Murat Kayacan / Haksöz Haber
Kur’an’da “Allah ile birlikte başka bir ilah” ifadesi, dokuz ayette ve tamamı Mekkî surelerde geçmektedir. Bu yazıda, o ayetleri nüzul sırasına göre değerlendireceğiz.
İnatçı nankör, iyiliklere engel olan ve dinin öğretilerinden şüphe duyan kimse cehenneme gidecektir (Kaf, 50: 24-25). O kişinin diğer bir özelliği de şöyledir: "O ki Allah ile birlikte başka bir ilah edindi, bundan dolayı haydi ikiniz onu şiddetli azabın içine atın!" (Kaf, 50: 26). Şirk Allahu Teala’nın affetmeyeceği tek günahtır. Bu nedenle Müslümanlar, bu bâtıl anlayışın müşriklerden kendilerine de bulaşıp bulaşmadığını sürekli kontrol etmelidirler.

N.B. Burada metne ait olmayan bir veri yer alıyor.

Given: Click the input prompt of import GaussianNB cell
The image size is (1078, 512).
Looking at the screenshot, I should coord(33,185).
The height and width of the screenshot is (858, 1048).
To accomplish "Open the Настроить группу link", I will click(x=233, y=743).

Şu ayette, müminlerin üç büyük günahtan uzak durduklarından söz edilmektedir: “Yine onlar ki, Allah ile birlikte başka bir ilaha yalvarmazlar, Allah’ın haram kıldığı cana haksız yere kıymazlar ve zina etmezler. Bunları yapan, günahının cezasını bulur.” (Furkan, 25: 68). Kim bu günahlara eğilim gösterirse cezasını çeker! Müminler, ilahî yardıma her zaman muhtaçtırlar ve ihtiyaçlarını gidersin diye sadece Allah’a yalvarırlar. Çünkü aracılık yoluyla herhangi bir nesneyi ya da kişiyi ilah seviyesine çıkarmak, şirktir.

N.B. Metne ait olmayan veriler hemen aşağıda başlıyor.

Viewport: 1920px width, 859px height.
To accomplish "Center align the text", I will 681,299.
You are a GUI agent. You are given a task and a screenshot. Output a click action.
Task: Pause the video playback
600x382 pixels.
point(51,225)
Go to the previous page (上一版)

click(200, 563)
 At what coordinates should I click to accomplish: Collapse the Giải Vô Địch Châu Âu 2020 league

Yukarıdaki iki ayetten sonra, nüzul sırasına göre “Allah ile birlikte başka bir ilah edinme yasağı”nın olduğu dört ayetin doğrudan muhatabı, Rasulullah (s) olup bu ayetlerin ilki şöyledir: “O halde sakın Allah ile birlikte başka bir ilaha yalvarma, sonra azap edilenlerden olursun! “ (Şuara, 26: 213). Yani şirk büyük bir günahtır. Peygamber (s) bile bu günahtan sakındırılıyorsa, vahyin muhatabı olan herkes bu günaha düşmemek için elinden geleni yapmalıdır. Aksi takdirde sonu azaptır!